Start simple: just add a few key preferences and project notes to MEMORY.md. Let it grow organically as you use the system. Within a week, you'll wonder how you ever managed without it.

For more on OpenClaw's capabilities, see the complete CLI reference and the VPS setup guide.


Frequently Asked Questions

How much memory can OpenClaw hold? Technically, as much as fits in your context window β€” typically 100,000+ tokens. In practice, keep MEMORY.md under 5,000 words for fast session startup. Daily logs can be longer since they're only read when needed.

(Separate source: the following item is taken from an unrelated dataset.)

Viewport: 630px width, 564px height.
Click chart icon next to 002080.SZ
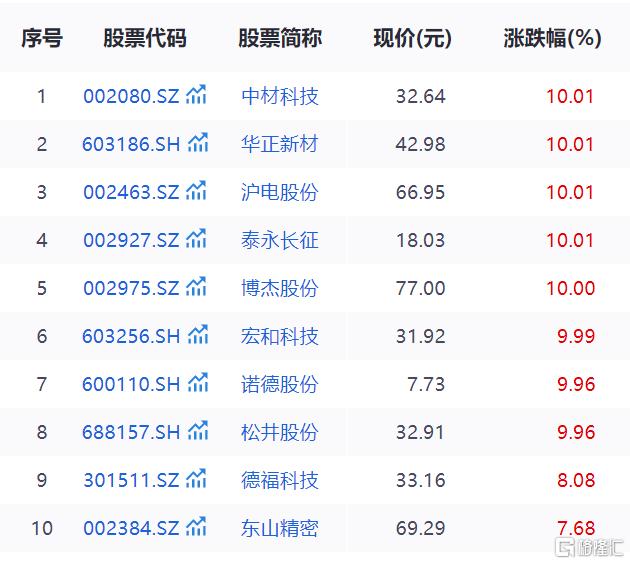[x=197, y=96]
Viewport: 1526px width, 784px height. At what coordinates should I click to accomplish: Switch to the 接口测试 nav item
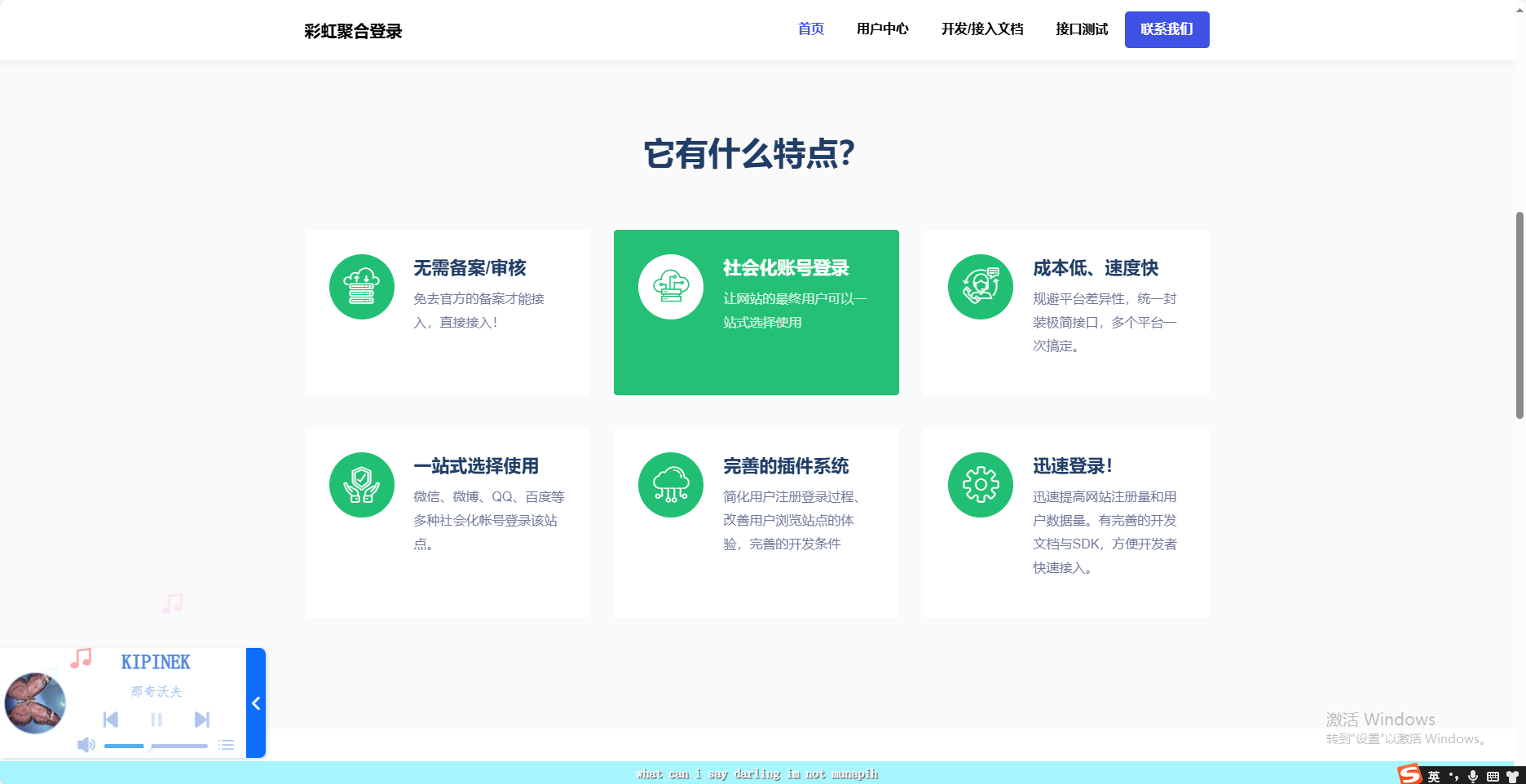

Are memory files private? Yes. They live on your server (or local machine) and are never sent anywhere except to the AI model during your sessions. The model itself doesn't retain them between sessions.

Can I have memory for different projects? Yes. You can structure MEMORY.md with project-specific sections, or create separate workspace directories for completely isolated projects.

What if the AI writes something wrong to memory? Just edit the file directly β€” it's plain text. You have full control over what's stored. The AI can also correct its own entries if you tell it what's wrong.